> [WORK REQUIRED] Show each line from the records below in which the word "menu" occurs.

----

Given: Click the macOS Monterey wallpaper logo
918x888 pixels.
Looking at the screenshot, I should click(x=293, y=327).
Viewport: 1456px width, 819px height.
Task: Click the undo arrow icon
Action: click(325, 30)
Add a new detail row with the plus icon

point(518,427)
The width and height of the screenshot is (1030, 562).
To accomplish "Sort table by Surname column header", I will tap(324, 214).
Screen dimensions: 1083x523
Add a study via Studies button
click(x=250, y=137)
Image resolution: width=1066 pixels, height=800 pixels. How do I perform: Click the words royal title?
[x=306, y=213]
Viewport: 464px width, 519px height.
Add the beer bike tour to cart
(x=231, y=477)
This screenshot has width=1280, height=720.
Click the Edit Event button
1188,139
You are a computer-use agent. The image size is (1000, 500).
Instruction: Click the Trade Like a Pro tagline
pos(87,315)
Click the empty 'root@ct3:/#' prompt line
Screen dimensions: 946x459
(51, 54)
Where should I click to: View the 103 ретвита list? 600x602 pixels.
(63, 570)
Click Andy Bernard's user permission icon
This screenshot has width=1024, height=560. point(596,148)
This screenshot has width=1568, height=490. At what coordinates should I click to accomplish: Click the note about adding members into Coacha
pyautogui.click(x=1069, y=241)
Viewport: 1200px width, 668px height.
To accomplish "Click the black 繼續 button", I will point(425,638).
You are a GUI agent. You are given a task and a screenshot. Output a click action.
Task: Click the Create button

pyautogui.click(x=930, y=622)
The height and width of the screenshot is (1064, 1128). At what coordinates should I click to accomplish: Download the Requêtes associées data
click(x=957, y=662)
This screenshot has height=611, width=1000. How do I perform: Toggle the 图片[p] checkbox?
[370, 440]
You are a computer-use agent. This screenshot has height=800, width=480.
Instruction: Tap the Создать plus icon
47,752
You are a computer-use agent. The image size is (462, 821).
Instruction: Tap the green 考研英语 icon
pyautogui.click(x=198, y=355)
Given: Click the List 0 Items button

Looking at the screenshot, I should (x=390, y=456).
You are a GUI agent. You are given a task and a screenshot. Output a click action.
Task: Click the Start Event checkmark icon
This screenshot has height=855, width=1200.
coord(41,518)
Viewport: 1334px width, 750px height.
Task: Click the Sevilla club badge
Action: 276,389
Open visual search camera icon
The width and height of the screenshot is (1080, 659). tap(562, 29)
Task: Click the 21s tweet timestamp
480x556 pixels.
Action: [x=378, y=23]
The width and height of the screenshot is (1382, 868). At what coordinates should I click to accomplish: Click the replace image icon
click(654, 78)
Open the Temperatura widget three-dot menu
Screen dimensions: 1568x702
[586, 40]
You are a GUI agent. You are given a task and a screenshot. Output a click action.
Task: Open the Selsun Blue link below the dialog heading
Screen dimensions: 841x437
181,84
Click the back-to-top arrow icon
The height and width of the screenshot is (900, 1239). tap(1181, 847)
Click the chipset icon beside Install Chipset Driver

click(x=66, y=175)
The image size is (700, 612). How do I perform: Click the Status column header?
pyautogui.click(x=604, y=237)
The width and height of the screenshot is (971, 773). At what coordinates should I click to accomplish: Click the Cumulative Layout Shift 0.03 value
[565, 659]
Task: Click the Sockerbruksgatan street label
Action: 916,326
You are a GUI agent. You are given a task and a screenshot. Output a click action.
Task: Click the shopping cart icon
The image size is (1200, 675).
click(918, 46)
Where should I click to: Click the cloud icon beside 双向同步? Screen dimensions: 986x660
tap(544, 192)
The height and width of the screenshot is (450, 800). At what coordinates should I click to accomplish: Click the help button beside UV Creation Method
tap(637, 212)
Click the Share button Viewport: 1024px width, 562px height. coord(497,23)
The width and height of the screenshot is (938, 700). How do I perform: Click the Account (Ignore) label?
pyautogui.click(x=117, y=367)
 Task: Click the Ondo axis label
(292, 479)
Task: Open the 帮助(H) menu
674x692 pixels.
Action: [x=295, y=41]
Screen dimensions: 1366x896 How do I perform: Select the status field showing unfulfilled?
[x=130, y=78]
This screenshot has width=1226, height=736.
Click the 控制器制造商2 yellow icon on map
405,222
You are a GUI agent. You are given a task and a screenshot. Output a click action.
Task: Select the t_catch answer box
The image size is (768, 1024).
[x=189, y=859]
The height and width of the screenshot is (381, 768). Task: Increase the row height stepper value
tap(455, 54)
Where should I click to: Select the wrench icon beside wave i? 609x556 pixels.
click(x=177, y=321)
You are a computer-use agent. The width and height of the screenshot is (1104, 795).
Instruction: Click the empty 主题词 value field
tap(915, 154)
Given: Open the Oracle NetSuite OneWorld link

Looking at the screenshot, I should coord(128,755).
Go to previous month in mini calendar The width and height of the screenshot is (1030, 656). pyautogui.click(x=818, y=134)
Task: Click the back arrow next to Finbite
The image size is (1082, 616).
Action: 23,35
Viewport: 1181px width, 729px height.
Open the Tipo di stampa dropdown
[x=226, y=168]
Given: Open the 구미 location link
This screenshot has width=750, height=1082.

----

> [EXPECTED ANSWER]
Open the Temperatura widget three-dot menu
Task: Open the 帮助(H) menu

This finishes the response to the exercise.